BEGIN Text passage
Purpose of the Study:

  • To develop and validate a novel method for prioritizing variants in GWAS by leveraging gene-level pathway knowledge.
  • To improve the power of GWAS in detecting low-frequency or low-effect variants.
  • To introduce a computationally scalable framework for pathway-guided GWAS scans.

Main Methods:

  • Developed GKnowMTest (Genomic Knowledge-guided Multiple Testing), a framework using penalized logistic regression for prioritized pathway-guided GWAS.
  • The method incorporates gene-level pathway annotations and adaptively reweights p-values using cross-validation to avoid overfitting.
  • Applied the framework to genome-wide summary statistics and user-specified pathway lists, working with large-scale gene annotations.

Main Results:

  • Demonstrated that the GKnowMTest strategy significantly improves the overall power of GWAS.
END Text passage
BEGIN Records supplied
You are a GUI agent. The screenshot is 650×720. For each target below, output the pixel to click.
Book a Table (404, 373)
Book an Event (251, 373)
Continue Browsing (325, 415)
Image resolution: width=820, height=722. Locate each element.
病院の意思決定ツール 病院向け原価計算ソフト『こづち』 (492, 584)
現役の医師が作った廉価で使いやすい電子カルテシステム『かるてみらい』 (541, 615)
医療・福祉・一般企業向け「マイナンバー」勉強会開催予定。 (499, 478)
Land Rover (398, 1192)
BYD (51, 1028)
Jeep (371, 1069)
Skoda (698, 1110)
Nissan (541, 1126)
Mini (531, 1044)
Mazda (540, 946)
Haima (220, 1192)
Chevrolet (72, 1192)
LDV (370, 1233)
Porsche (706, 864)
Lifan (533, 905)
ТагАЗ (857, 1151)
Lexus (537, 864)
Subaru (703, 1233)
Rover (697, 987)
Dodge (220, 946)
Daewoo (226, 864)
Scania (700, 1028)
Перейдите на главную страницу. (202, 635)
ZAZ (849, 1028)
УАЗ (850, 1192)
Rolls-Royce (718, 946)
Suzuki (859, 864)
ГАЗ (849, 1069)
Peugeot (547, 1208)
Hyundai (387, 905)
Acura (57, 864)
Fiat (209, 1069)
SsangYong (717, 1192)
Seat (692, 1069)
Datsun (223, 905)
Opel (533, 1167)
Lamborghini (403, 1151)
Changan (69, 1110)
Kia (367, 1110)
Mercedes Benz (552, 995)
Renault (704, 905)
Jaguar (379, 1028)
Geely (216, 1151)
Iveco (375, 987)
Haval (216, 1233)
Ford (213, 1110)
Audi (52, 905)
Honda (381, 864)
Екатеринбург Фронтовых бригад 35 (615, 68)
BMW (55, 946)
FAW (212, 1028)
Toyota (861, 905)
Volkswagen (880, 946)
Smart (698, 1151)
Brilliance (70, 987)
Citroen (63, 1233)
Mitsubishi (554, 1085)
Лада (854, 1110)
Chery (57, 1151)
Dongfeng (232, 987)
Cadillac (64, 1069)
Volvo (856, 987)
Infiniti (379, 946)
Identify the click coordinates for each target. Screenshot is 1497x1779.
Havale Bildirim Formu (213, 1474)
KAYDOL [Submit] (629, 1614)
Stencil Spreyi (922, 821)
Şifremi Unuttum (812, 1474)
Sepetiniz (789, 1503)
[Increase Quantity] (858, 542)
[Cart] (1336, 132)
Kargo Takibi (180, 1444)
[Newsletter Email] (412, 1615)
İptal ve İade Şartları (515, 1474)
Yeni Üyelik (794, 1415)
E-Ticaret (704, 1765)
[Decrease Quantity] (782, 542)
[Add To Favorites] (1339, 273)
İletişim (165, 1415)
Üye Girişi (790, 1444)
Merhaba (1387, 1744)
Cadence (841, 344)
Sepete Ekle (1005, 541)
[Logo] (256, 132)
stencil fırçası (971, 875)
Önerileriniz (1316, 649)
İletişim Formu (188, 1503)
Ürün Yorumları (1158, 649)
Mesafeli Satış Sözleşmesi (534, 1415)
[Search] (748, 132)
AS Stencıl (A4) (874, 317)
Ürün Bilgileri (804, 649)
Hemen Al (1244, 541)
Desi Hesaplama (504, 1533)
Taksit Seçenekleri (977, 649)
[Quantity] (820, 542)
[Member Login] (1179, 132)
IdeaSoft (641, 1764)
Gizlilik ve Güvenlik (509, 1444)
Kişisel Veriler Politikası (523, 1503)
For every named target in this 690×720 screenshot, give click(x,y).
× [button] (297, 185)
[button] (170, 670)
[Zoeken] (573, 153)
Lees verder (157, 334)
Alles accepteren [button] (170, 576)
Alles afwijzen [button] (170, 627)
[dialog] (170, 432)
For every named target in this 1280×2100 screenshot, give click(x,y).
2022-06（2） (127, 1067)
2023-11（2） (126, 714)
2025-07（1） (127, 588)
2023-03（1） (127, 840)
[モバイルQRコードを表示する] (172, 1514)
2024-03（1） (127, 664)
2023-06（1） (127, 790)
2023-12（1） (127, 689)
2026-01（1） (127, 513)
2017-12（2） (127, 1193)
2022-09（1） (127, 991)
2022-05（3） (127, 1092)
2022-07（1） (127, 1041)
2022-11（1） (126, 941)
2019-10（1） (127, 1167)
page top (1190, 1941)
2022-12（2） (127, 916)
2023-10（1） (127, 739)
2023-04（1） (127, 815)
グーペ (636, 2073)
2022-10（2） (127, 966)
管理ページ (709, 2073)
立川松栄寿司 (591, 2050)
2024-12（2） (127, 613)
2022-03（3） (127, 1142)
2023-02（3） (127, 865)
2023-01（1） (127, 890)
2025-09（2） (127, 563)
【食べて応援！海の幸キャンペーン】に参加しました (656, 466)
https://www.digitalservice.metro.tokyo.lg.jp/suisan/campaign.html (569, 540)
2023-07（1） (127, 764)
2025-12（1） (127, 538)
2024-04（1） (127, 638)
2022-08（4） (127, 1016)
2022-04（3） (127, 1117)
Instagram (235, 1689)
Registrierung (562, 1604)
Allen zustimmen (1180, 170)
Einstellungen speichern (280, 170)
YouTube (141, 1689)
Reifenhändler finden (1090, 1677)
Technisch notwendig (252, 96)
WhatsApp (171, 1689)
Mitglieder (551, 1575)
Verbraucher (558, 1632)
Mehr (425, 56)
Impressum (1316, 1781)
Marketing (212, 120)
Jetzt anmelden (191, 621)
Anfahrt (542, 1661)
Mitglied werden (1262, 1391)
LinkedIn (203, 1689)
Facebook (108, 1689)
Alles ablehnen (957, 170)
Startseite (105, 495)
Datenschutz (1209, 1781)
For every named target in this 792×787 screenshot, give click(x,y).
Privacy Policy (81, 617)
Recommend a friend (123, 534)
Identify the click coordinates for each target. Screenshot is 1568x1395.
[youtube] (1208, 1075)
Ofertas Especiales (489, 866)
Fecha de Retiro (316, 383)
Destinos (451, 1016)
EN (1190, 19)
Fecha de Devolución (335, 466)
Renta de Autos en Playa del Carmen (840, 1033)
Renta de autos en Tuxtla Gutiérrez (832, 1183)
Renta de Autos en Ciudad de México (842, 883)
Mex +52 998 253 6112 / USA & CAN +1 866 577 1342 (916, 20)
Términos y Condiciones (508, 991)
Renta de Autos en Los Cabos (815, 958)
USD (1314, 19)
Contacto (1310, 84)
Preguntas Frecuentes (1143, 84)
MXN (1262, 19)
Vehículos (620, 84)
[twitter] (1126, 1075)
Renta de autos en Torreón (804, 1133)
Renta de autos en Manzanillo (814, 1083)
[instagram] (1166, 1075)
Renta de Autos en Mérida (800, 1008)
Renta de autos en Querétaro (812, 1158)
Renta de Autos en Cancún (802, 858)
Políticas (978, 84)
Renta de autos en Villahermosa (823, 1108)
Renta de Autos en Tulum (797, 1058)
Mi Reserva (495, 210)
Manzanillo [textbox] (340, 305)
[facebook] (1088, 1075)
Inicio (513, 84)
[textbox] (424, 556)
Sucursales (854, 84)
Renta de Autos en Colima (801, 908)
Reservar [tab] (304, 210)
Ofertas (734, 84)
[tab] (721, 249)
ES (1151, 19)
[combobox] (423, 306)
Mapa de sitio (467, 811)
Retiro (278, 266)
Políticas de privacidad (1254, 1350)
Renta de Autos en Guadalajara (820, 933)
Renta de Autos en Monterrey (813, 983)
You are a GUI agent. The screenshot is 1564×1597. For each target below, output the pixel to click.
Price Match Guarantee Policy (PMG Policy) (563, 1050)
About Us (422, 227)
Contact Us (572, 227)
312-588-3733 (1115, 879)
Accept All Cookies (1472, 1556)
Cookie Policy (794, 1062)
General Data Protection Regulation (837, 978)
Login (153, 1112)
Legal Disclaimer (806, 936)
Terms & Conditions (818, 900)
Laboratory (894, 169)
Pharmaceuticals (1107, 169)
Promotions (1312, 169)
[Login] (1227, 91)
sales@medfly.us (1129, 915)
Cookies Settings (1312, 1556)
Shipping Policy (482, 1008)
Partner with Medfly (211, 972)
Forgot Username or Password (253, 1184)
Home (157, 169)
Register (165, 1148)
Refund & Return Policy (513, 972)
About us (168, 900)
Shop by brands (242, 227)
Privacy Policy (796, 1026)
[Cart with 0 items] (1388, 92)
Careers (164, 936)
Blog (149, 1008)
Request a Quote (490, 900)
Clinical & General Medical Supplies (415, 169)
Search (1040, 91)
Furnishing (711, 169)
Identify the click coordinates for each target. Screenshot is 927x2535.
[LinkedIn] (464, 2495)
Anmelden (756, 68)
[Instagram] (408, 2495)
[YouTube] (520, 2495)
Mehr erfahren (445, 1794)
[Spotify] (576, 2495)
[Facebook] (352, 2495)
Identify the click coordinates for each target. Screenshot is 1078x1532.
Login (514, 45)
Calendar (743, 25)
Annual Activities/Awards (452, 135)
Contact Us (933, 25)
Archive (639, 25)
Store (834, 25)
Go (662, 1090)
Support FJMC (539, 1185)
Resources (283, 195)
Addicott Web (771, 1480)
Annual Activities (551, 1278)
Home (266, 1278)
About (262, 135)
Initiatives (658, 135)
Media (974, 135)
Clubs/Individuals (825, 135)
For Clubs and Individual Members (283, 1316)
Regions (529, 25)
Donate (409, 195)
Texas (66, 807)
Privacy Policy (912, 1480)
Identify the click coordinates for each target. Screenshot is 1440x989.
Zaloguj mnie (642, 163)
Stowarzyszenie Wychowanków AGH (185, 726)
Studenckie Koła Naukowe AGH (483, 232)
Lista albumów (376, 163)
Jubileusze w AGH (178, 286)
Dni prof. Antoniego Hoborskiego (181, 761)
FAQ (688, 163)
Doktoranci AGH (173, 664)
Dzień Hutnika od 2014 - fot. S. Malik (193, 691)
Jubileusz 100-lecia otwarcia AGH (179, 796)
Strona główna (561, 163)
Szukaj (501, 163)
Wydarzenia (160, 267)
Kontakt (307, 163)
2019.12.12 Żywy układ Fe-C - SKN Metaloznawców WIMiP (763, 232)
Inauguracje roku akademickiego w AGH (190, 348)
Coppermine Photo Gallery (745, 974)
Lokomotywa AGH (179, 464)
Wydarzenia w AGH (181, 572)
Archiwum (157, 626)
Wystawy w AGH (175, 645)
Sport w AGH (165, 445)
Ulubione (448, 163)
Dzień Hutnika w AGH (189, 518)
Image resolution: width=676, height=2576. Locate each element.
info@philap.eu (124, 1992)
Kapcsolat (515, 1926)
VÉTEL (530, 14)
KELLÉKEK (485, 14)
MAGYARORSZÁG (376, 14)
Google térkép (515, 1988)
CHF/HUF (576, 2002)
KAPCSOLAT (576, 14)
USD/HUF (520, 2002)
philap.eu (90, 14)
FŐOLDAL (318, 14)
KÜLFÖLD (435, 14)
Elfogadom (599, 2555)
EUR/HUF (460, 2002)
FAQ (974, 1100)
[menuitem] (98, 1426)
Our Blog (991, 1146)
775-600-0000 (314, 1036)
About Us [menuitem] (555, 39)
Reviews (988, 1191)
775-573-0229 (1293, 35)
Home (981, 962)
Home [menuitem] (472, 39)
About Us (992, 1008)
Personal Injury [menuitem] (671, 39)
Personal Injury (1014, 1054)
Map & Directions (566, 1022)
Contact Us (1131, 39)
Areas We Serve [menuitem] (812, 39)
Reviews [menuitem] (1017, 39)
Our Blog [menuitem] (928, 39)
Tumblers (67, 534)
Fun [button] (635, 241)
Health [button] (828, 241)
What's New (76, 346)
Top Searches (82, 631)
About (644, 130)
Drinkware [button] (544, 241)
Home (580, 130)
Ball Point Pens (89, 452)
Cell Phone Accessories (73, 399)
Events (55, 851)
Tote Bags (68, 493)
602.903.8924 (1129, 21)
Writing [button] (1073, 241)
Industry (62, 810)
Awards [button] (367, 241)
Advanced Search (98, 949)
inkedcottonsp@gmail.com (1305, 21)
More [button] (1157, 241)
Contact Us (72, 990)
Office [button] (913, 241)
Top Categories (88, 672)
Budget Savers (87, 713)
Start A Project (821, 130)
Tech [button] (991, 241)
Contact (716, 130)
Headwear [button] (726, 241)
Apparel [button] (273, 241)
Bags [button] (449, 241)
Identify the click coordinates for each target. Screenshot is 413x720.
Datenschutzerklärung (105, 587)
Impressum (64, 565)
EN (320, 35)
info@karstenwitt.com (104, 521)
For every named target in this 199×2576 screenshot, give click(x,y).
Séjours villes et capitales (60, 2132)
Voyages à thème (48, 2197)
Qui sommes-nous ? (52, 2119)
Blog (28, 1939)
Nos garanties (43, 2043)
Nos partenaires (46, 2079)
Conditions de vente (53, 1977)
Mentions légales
END Records supplied
Exercise requirements
- 1) Answer these questions using the study summary:
(a) What does the name GKnowMTest stand for?
(b) What kind of regression does the framework use?
(c) What technique does the method use when reweighting p-values to avoid overfitting?
- 2) List every purpose of the study that the study summary gives.
- 3) Carry the study summary on from its last line.

Responses by task
- 1)
(a) Genomic Knowledge-guided Multiple Testing
(b) Penalized logistic regression
(c) Cross-validation

- 2)
- To develop and validate a novel method for prioritizing variants in GWAS by leveraging gene-level pathway knowledge.
- To improve the power of GWAS in detecting low-frequency or low-effect variants.
- To introduce a computationally scalable framework for pathway-guided GWAS scans.

- 3)
  • Showed that the method effectively maintains the global Type 1 error rate.
  • Validated the approach using whole-genome simulations and publicly available GWAS datasets.

Conclusions:

  • GKnowMTest offers a powerful and statistically sound approach to enhance variant discovery in GWAS by integrating gene pathway information.
  • The method is computationally scalable and applicable to large datasets, providing an open-source R package for broader use.
  • Leveraging gene-level knowledge represents a significant advancement in maximizing the utility of GWAS data for identifying disease-associated variants.